There are arguable health benefits to circumcision. It reduces the chances of being infected by HIV through heterosexual sex - although so do condoms. It reduces the changes of penile cancer later in life - although the chances of developing that are already infinitesimal.

In fact, the benefits of male circumcision are largely hypothetical - and certainly nothing that's either statistically significant or which couldn't be accomplished more effectively with responsible behavior upon reaching adulthood.

The fact is that male circumcision is unnecessary surgery performed on a child who is incapable of consent.

If the current law was applied to boys as well as girls (which, by everything America stands for, it should be) than male circumcision would most certainly be defined as a criminal offense.

So why are we treating boys and girls differently? And why do some feminists insist on perpetuating that double standard, instead of fighting it?

6 comments:

Caroline said...

I am a feminist and 100% opposed to circumcising children- of any gender. Thank you for writing this post. We need more like you!

champagneandbenzedrine said...

No, Caroline - we need more like you! Thanks so much for visiting and taking the time to post.

champagneandbenzedrine said...

Hi Joel,

Your comment is more than welcome here. I'm not sure what Clitic hopes to prove by only allowing comments that agree with her, but frankly I think her policy is a little pathetic.

You made a GREAT comment with some very valid contentions. Thanks for taking the time to share it.

cinnamon girl said...

Yes, yes, yes.

I am a feminist who is absolutely opposed to the routine circumcision of boys as well as girls.

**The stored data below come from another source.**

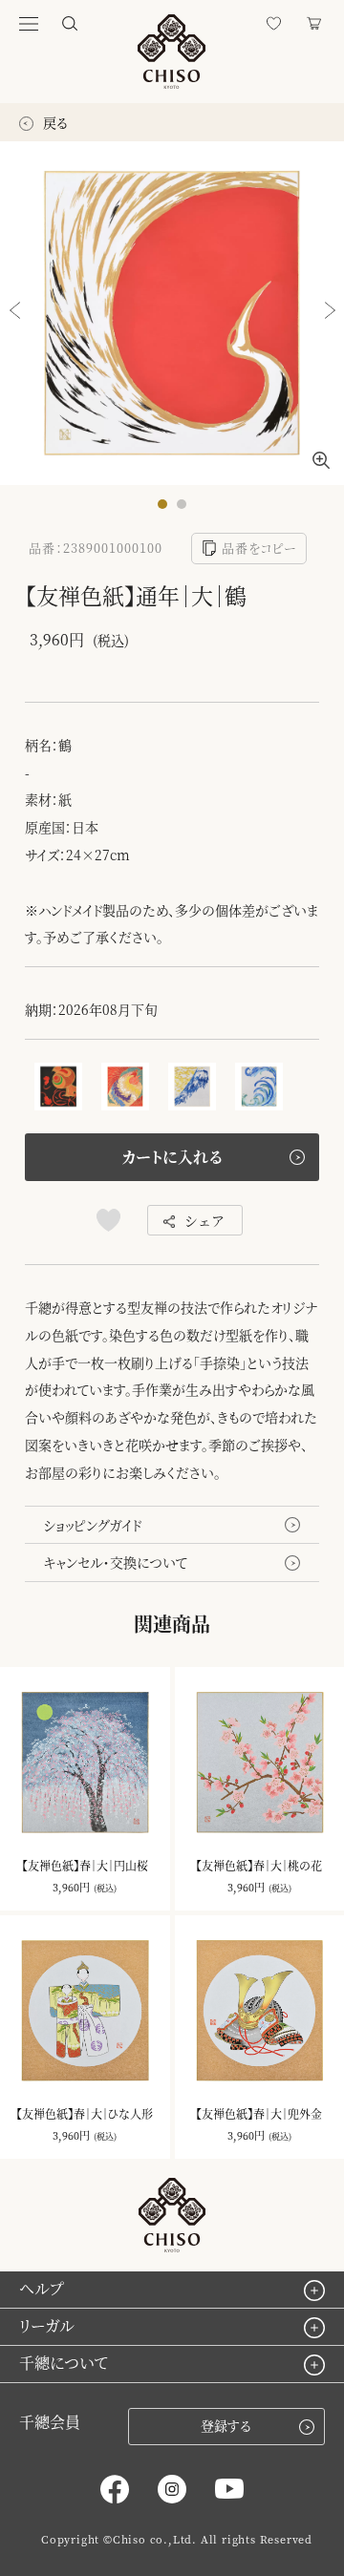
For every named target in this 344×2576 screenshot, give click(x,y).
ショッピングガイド (92, 1524)
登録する (226, 2425)
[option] (172, 313)
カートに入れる (172, 1157)
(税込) (105, 1888)
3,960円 (71, 1886)
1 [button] (167, 508)
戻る (53, 122)
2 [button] (186, 508)
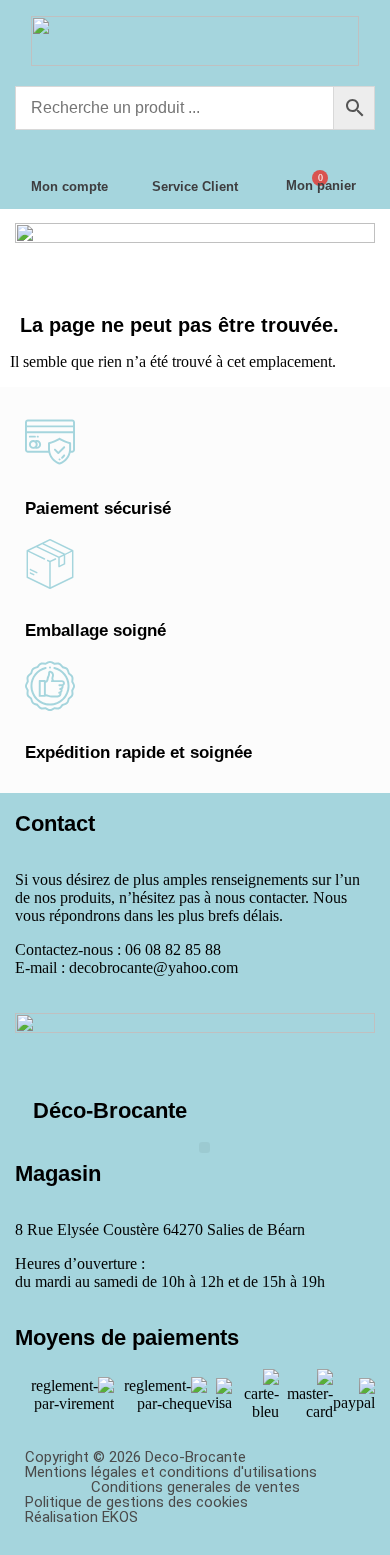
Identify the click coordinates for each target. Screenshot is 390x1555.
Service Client (195, 186)
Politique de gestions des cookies (136, 1502)
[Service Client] (195, 156)
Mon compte (69, 186)
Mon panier (321, 185)
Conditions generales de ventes (195, 1487)
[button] (204, 1147)
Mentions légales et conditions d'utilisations (171, 1472)
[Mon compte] (69, 156)
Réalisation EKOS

I've been criticised for 'judging women on their choices' but frankly, if their choice is to mutilate their child for no medical reason then I think my criticism is justified.

Adrian Colesberry said...

Terrific post. I join you in being against all kinds of genital cutting and am heartened that there is a feminist stance that stands definitively against this practice and for universal genital integrity. The main concern I have regarding all kinds of genital cutting is over the clinical trials from Africa coming home to roost. The CDC and parts of the medical establishment are on the verge of recommending universal male circumcision in the US. They justify their position by pointing to how removing the foreskin reduces the number of Langerhans cells and eliminates a moist place where viruses can hide. (Langerhans cells are an immune system cell that, when overwhelmed by virus, passes HIV to the bloodstream.)
First off, none of this is a good enough justification for male cutting. Secondly, at the same time as they are justifying their own favorite genital modification, they are also providing a cogent justification for all genital cutting, male and female: A woman's Langerhans cells are on her clitoral hood and her labia and an intact vulva is nothing but a moist place with plenty of little folds. Anyone trying to defend the practice of female genital cutting could use this information to legitimize the practice as being just as "healthy" and "clean" as male cutting. It's just crazy! Anyhow, thanks for your post. Here's the link to the CDC factsheet, if you're interested. http://www.cdc.gov/hiv/resources/factsheets/circumcision.htm

David said...

Another point I've not seen recognized is this: Judaism and Islam require male circumcision as a rite of purification requisite for the covenant with God. Women are not a party to that covenant. Impurity in women is important only insofar as it effects the purity (physical or spiritual) of men.